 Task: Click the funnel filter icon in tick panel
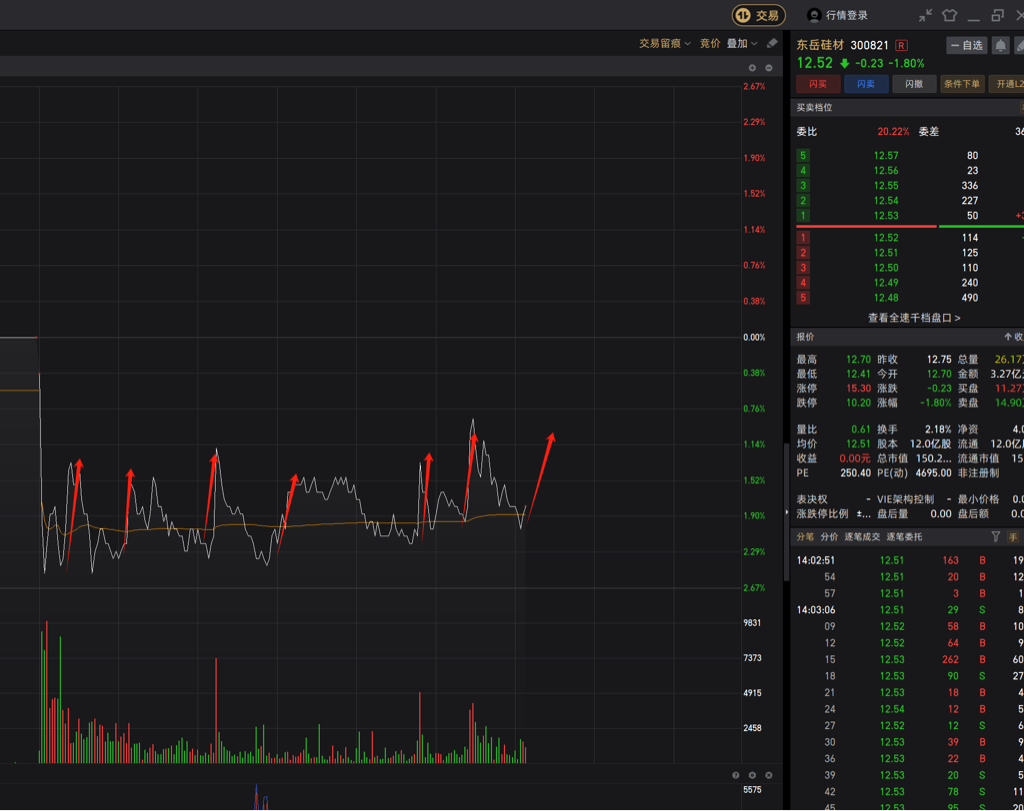coord(996,537)
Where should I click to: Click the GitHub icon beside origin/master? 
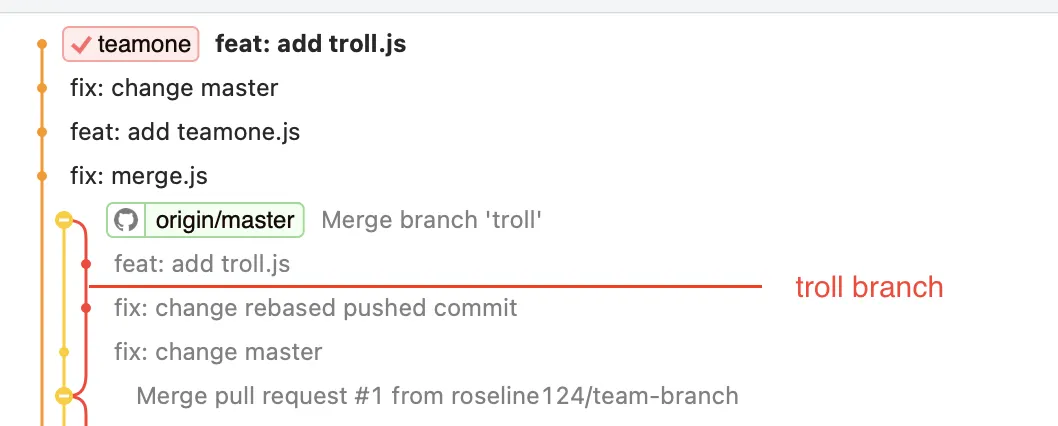(126, 220)
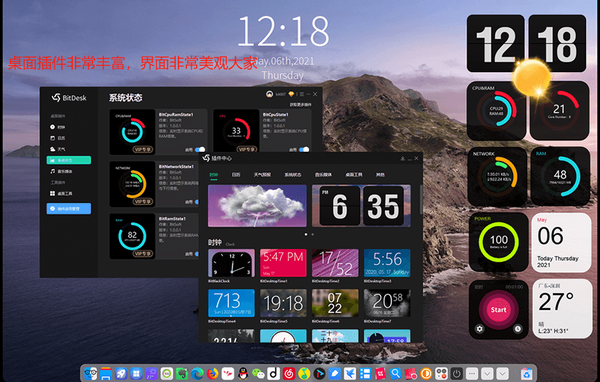Toggle the BitNetworkState1 enable switch
Screen dimensions: 600x382
point(197,201)
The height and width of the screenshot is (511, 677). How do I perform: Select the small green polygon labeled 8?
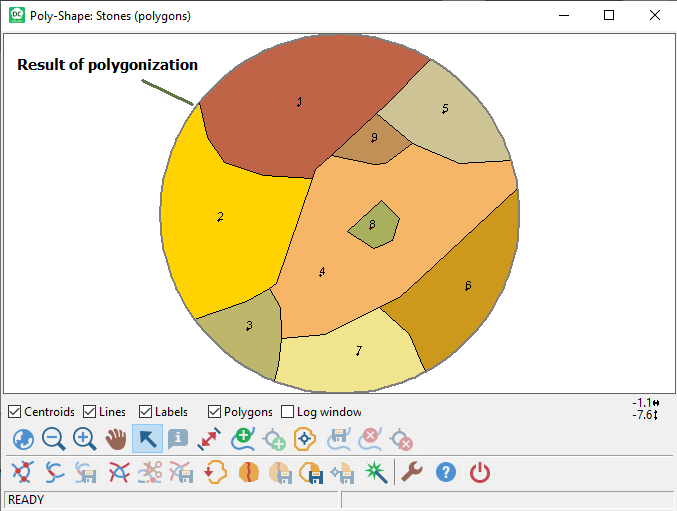tap(375, 227)
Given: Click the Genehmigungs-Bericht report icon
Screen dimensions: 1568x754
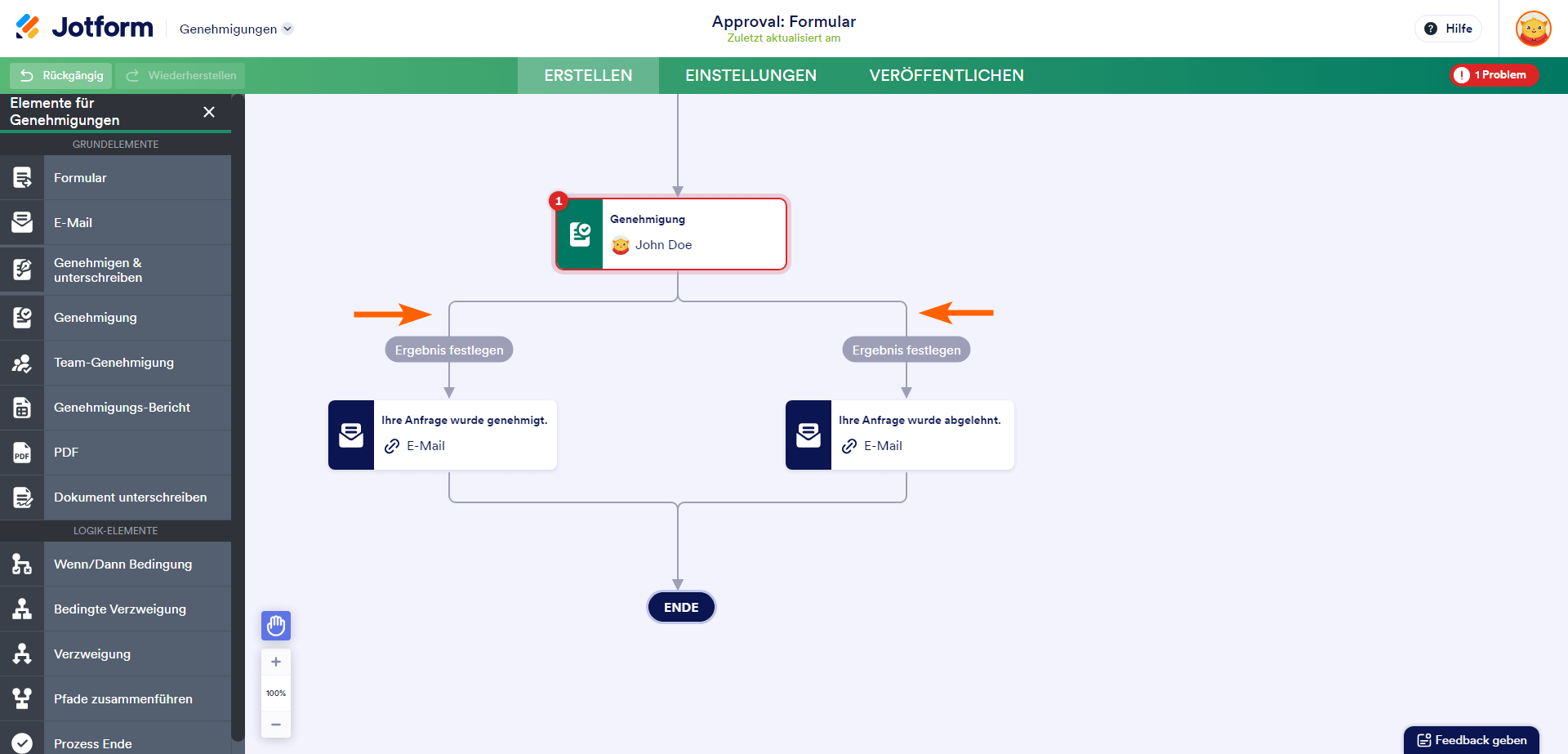Looking at the screenshot, I should pos(22,408).
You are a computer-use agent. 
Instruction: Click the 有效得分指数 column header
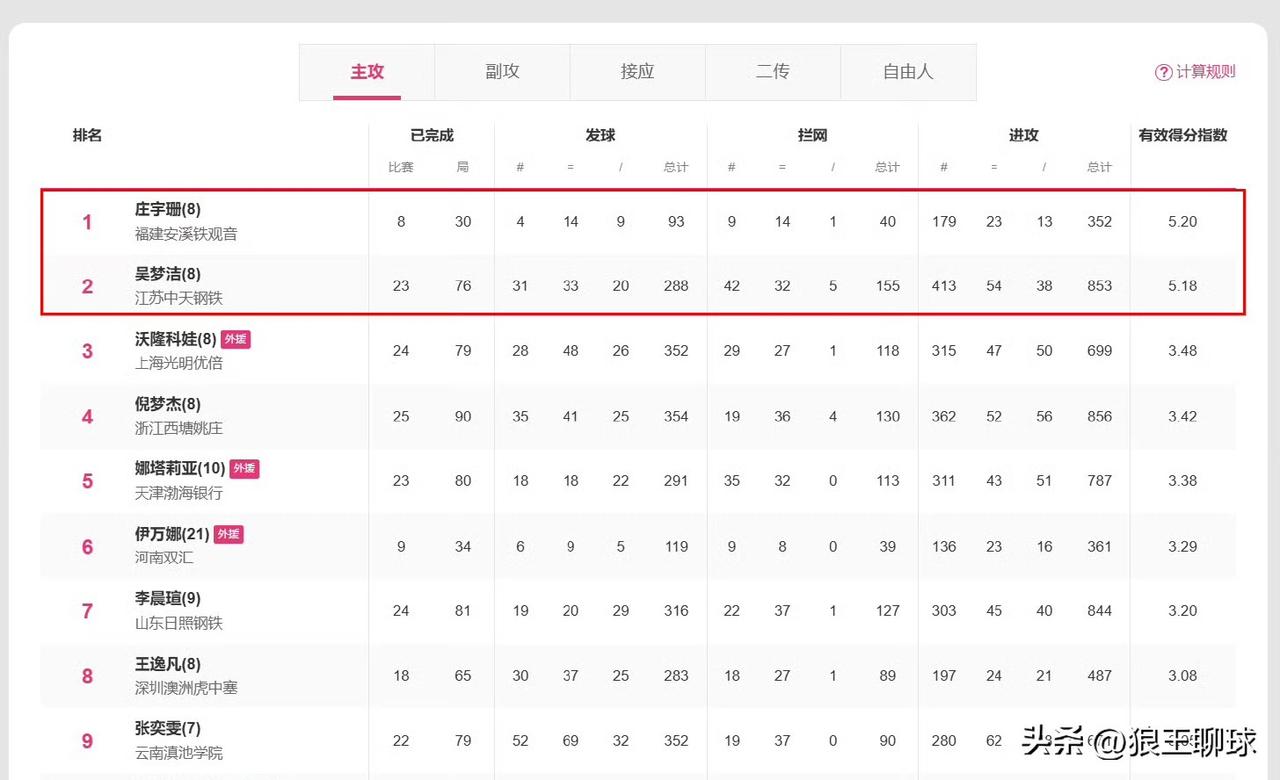click(x=1183, y=135)
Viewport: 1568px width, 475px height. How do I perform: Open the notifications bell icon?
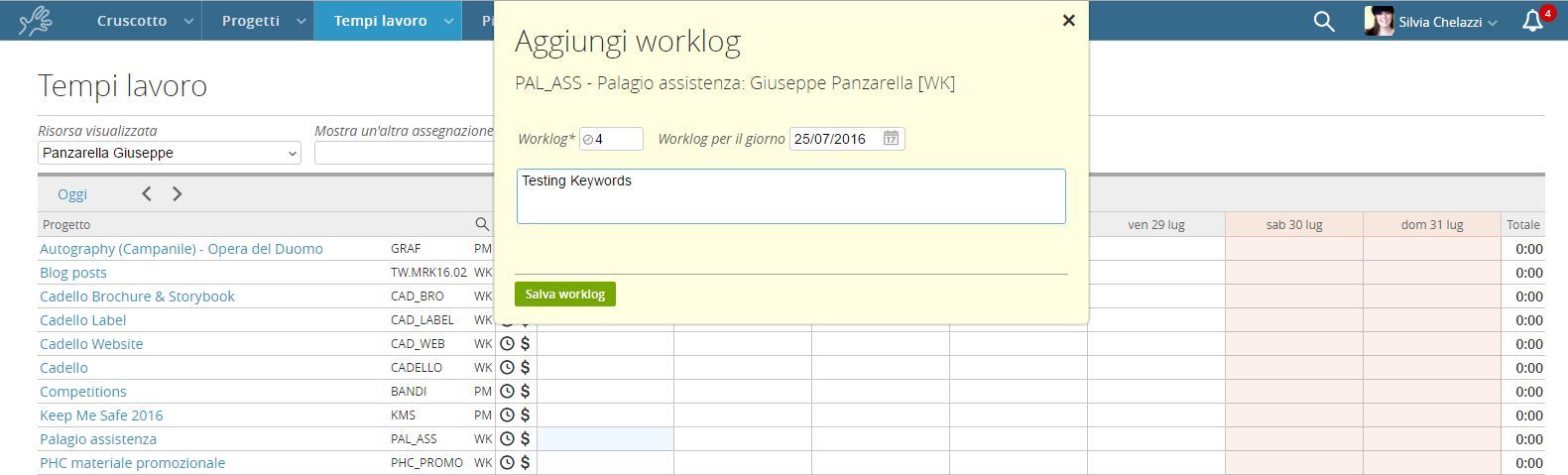1532,21
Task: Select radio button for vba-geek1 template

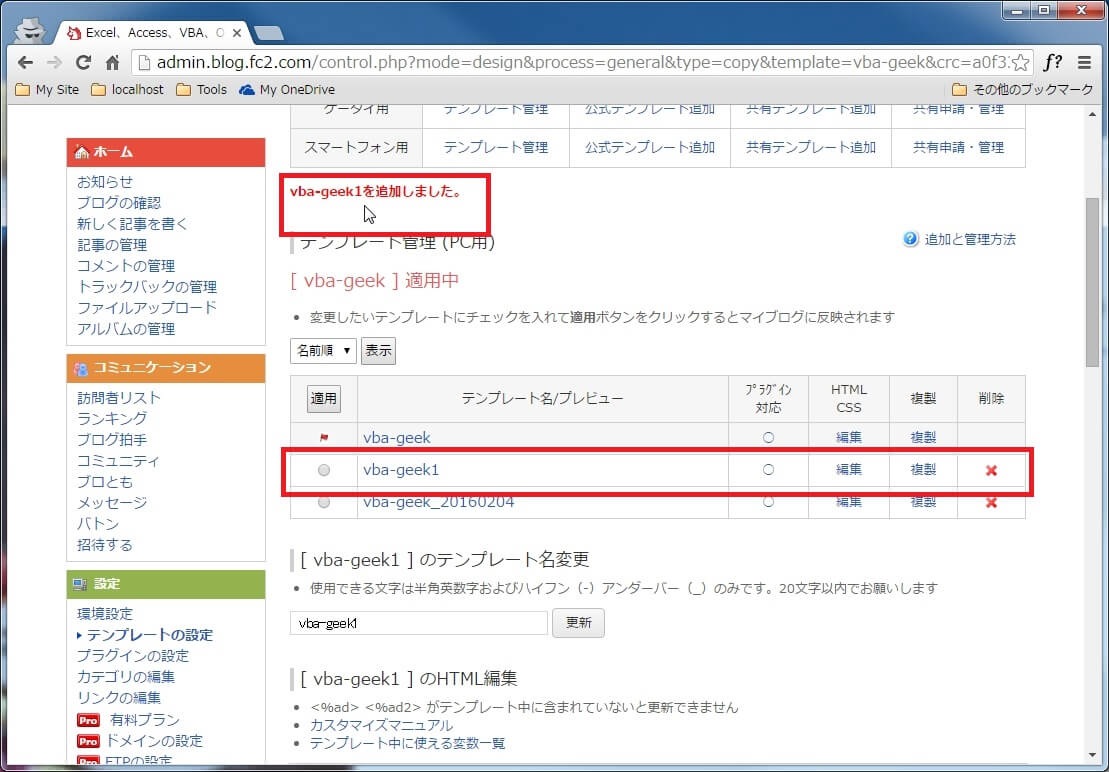Action: pos(323,470)
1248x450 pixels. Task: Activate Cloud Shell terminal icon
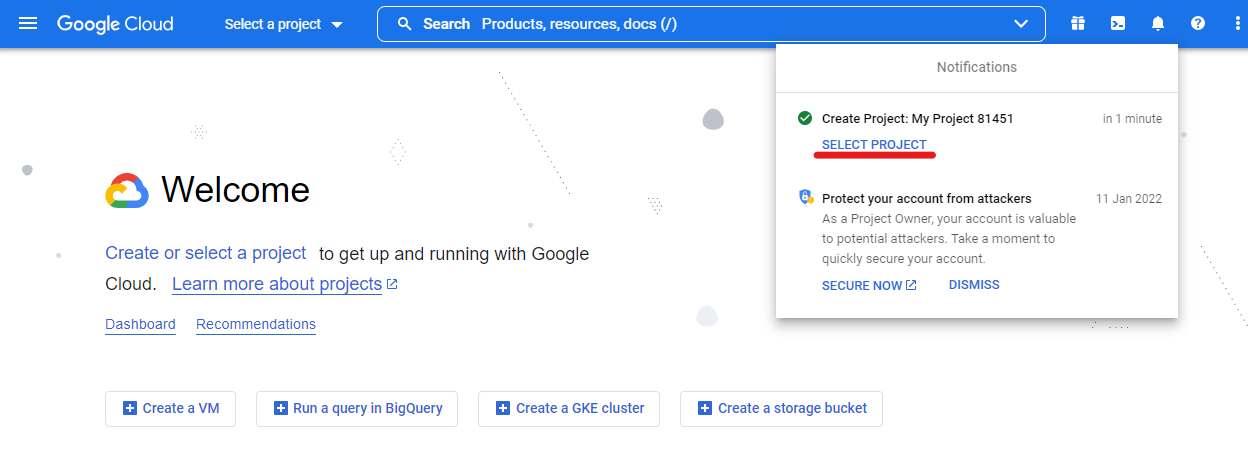(1118, 24)
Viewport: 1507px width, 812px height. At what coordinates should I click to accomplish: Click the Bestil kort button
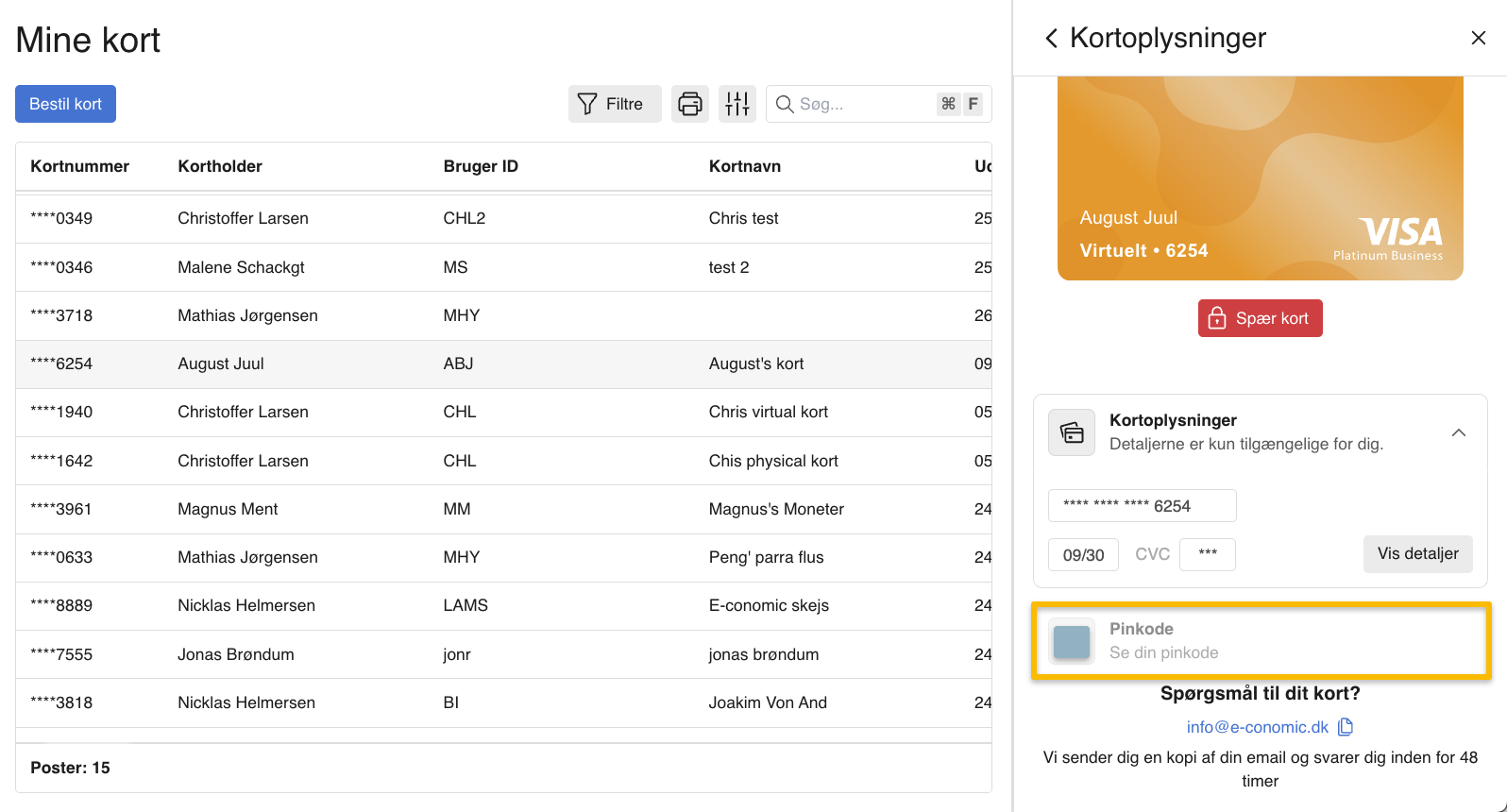(x=65, y=104)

Directions:
Skip every picture. Repeat word for word the lines from the line holding "Screen dimensions: 1568x754" through the end of the entries above.

Answer section:
Screen dimensions: 1568x754
Looking at the screenshot, I should pos(22,408).
You are a computer-use agent. 
Instruction: Click the 有效得分指数 column header
click(x=1183, y=135)
Viewport: 1568px width, 475px height. How do I perform: Open the notifications bell icon?
1532,21
Task: Select radio button for vba-geek1 template

Action: pos(323,470)
1248x450 pixels. Task: Activate Cloud Shell terminal icon
(1118, 24)
Viewport: 1507px width, 812px height. At what coordinates should I click to accomplish: Click the Bestil kort button
(x=65, y=104)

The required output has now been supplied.